Analyzing Prometheus Metrics with Spark and Athena: Uncovering Hidden Insights
PromQL is a powerful language for querying time series data, but what happens when you want to run some analytics on top of Prometheus? Use analytics tools!
I stumbled upon this topic while dealing with troubling issues in our large Prometheus server.
We were facing instability problems caused by significant CPU and memory usage spikes, mainly because we were tracking a rapidly increasing number of time series.
It became clear that particular time series contributed to these problems by generating excessive metrics and introducing high cardinality data.
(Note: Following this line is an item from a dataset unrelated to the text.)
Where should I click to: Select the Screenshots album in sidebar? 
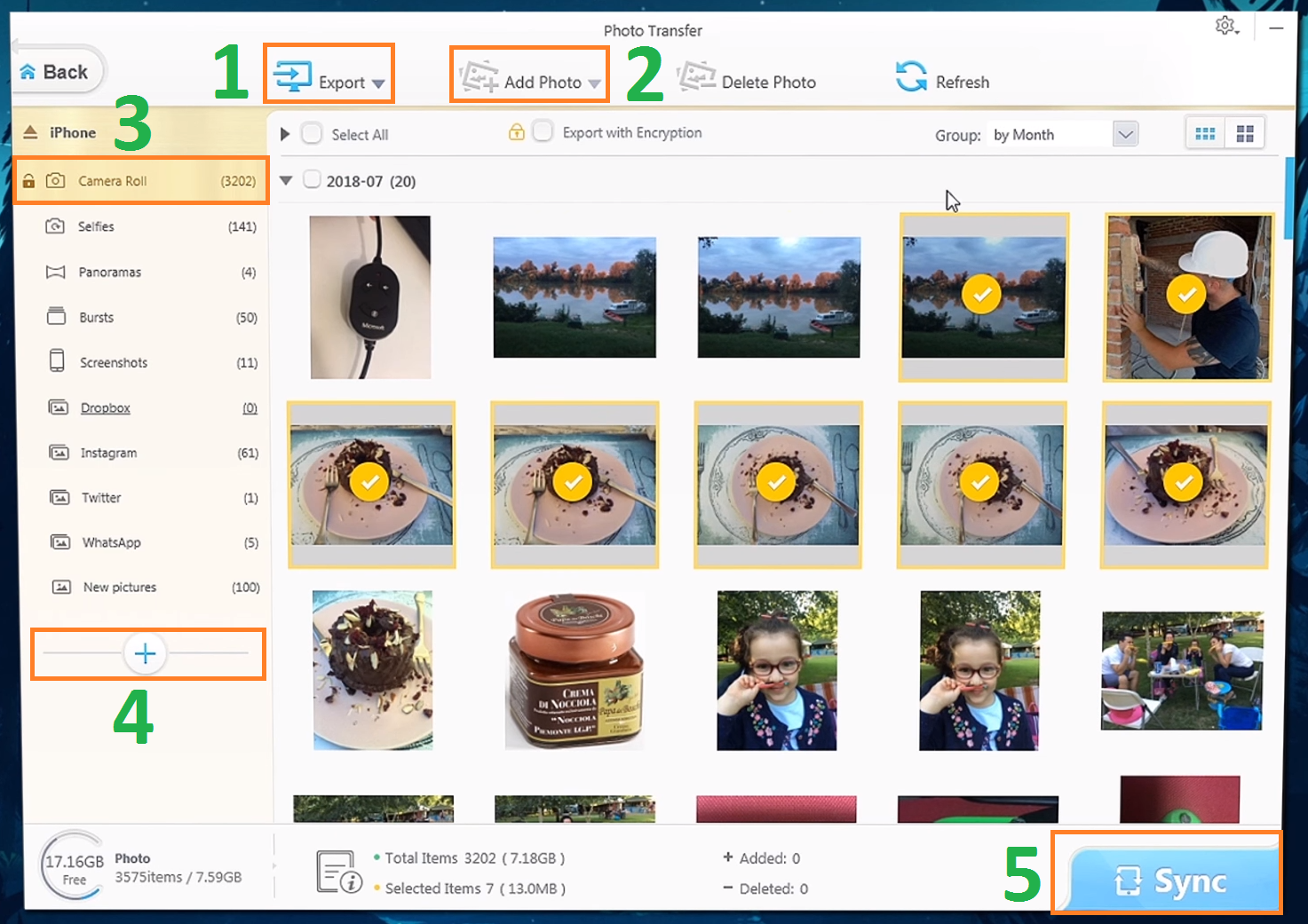point(114,362)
Identifying and addressing these problematic time series proved to be a challenging task.
The main challenge -> You are trying to investigate Prometheus performance issues using Prometheus ^_^
Converting Prometheus TSDB Files To Parquet
Prometheus stores its metrics data in a Time Series Database (TSDB), which is optimized for time-stamped or time series data.
Now, why is converting TSDB files to Parquet format valuable? There are many query engines out there that give you the ability to run SQL on top of Parquet files, which helps gain some analytical insights. In addition, those queries run offline and don’t load the already-loaded Prometheus server.
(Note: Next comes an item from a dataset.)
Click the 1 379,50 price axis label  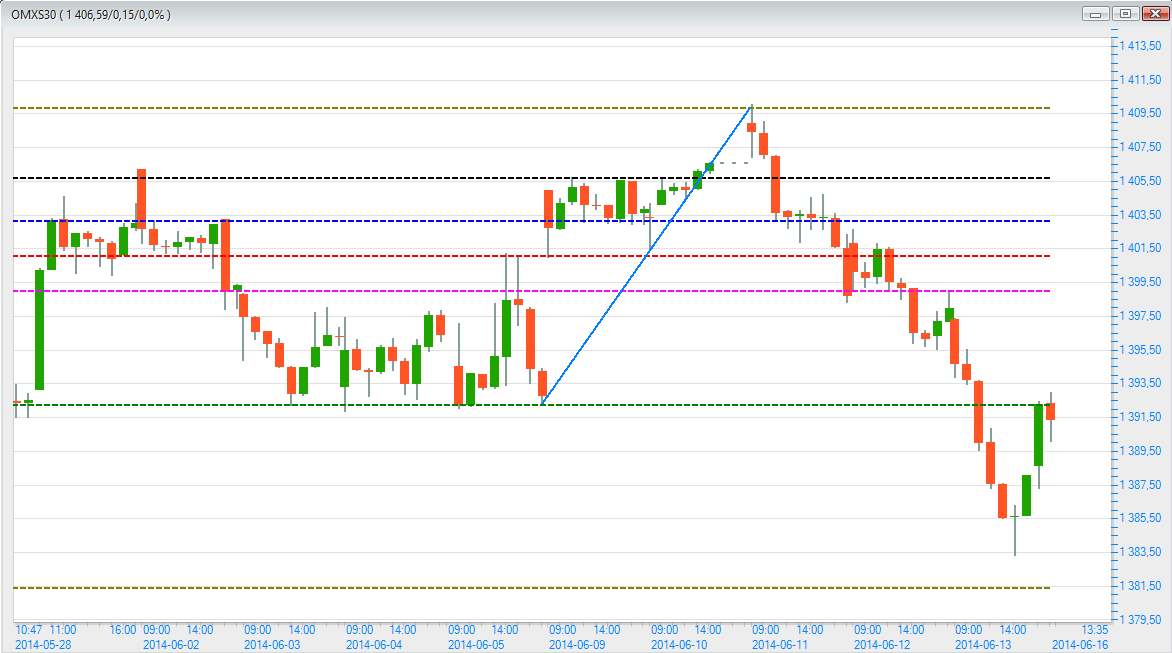point(1140,620)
So, I wrote a small CLI to convert Prometheus chunk files into Parquet file format.
git clone git@github.com:moshe/prometheus-tsdb-parquet.git
cd prometheus-tsdb-parquet
make
bin/prometheus-tsdb-dump \
--block <path_to_chunk_dir>
--output <destination_directory>
--shard-size <optional: Max number of series in a signle parquet file (default 3_000_000)Once we have the parquet file, we can query those files using SQL and Athena, and Spark.
Example Queries
Athena — Finding High Cardinality Series
Putting a URL as a label is very common in Prometheus, but it can be tricky. Should we also add the query string to the URL (No)?
The below query finds the top 1K series, sorted by the length of the labels. It is handy for finding long texts accidentally saved as labels (like URL query strings).
SELECT *
FROM df
ORDER BY size desc
LIMIT 1000Spark — Finding High Cardinality Labels
Prometheus memory usage is performance is all about number of series kept in memory, the below query finds labels that changing to most between all metrics. This query aims to find labels that represent some high cardinality identifier. The snippet below defines custom UDF in Spark that explodes each serias to a row per label
labels = df.select("MetricName", posexplode(df.Metric).alias("pos", "key", "value"))
labels.createOrReplaceTempView("labels")
spark.sql("""
SELECT key, count(distinct value) as c
FROM labels
GROUP BY key
ORDER BY count(distinct value) DESC
LIMIT 1000
""").collect()That’s it! With Spark and Athena's help, we reduced metric cardinality by 50% (!) while doing many expensive analytical queries offline.